Posture and Alignment
Good posture is essential for natural running. Your body should be upright but relaxed, with a slight forward lean from the ankles, not the waist. This position helps use gravity to propel you forward efficiently.
Posture cues:
Keep your head up and gaze forward.
Relax your shoulders and arms, letting them swing naturally.
Engage your core to maintain stability.
Key elements of a bad posture:
Forward head posture & Eyes Down
Rounded or collapsed shoulders
Excessive trunk lean
Pelvis imbalance
Rib Flare/collapsed chest
Over-tensioned arms & shoulders
Asymmetry or lateral shifting
Poor vertical stacking
Lack of core engagement

Transitioning to Natural Running Safely
Switching to a natural running style requires patience and gradual adaptation. Sudden changes can lead to muscle soreness or injury because your body needs time to adjust.
Step-by-step approach:
Assess your current running form: Record yourself running or get feedback from a coach.
Incorporate drills: Practice foot strike drills, cadence exercises, and posture alignment during warm-ups.
Start with short sessions: Begin by running short distances using natural running techniques.
Increase gradually: Add more time and distance as your muscles strengthen and adapt.
Listen to your body: Pay attention to any pain or discomfort and adjust accordingly.
For those seeking expert guidance, natural running coaching can provide personalised support and feedback to ensure a safe and effective transition.
Footwear and Surface Considerations
Choosing the right footwear and running surface plays a significant role in adopting a natural running style.
Footwear
Minimalist shoes or barefoot-style shoes encourage a more natural foot strike and allow your feet to move freely. However, not everyone needs to switch to minimalist shoes immediately.
Recommendations:
Start with shoes that have a low heel-to-toe drop (4mm or less).
Avoid heavily cushioned or overly supportive shoes that encourage heel striking.
Gradually transition to minimalist shoes to avoid overloading your foot muscles.
Running Surfaces
Soft surfaces like grass, dirt trails, or rubber tracks are ideal for natural running. They reduce impact and allow your feet to adapt to different terrain.
Avoid:
Hard concrete or asphalt for long runs initially.
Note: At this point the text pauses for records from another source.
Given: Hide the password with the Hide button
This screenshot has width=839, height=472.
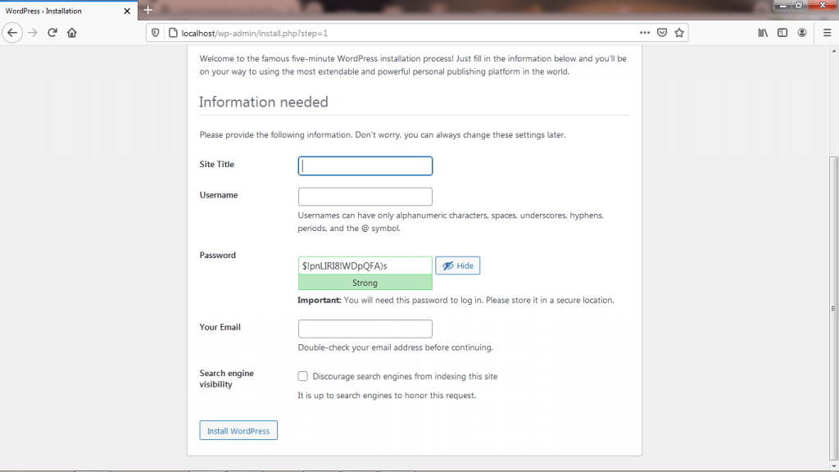Looking at the screenshot, I should coord(457,266).
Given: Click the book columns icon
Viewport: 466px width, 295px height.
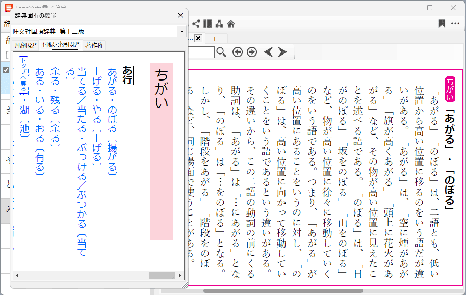Looking at the screenshot, I should click(208, 23).
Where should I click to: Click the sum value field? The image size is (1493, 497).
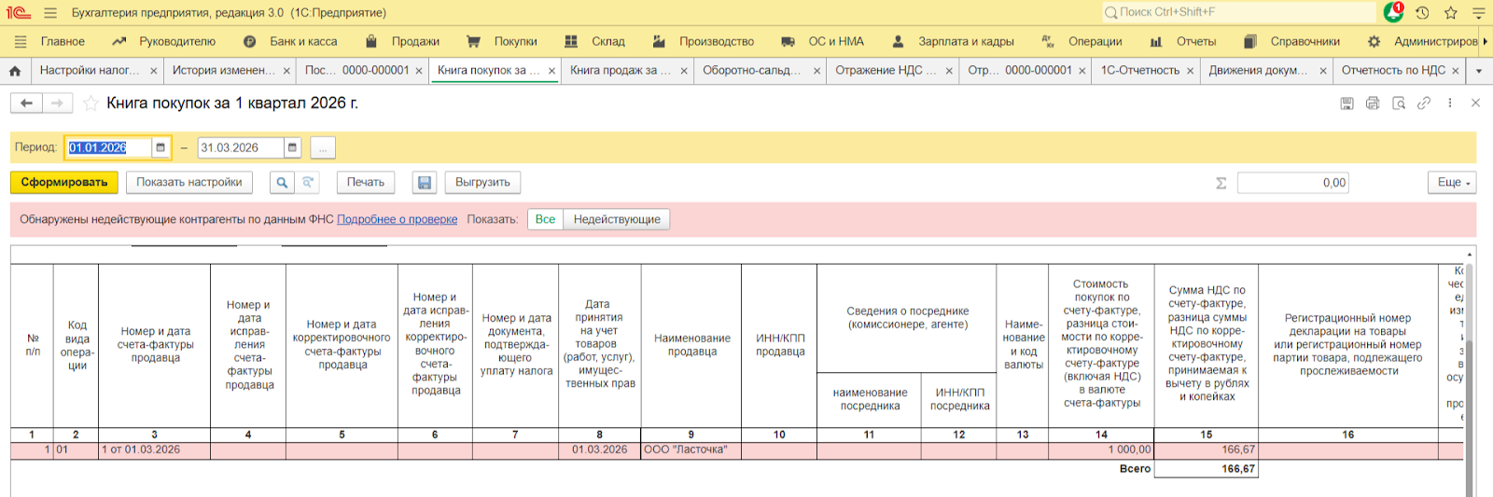click(x=1292, y=183)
Uneven surfaces that may increase injury risk if you are not yet accustomed.

Enhancing Your Natural Running Experience
To fully benefit from natural running, consider incorporating complementary practices that support your body’s strength and flexibility.
Strength Training
Strong muscles, especially in the feet, calves, hips, and core, support natural running mechanics.
Include exercises like calf raises, single-leg balances, and hip bridges.
Use bodyweight or light resistance to build endurance and stability.
Flexibility and Mobility
Maintaining good joint mobility helps prevent stiffness and promotes smooth movement.
Stretch your calves, hamstrings, and hip flexors regularly.
Incorporate dynamic warm-ups before running and static stretches afterward.
Mindful Running
Pay attention to how your body feels during runs. Mindful running helps you notice subtle changes in form and fatigue, allowing you to adjust before problems arise.
Focus on your breathing, foot placement, and posture.
Use mental cues to stay relaxed and efficient.
By combining these practices with the key principles of natural running, you can enjoy a more sustainable and enjoyable running experience.
Adopting a natural running style is a journey that requires awareness, patience, and consistent practice. By focusing on proper foot strike, cadence, posture, and gradual transition, you can reduce injury risk and improve your running efficiency. Remember to choose appropriate footwear and surfaces, and support your running with strength and flexibility training. Whether you are a beginner or an experienced runner, embracing natural running principles can transform your approach to this timeless activity.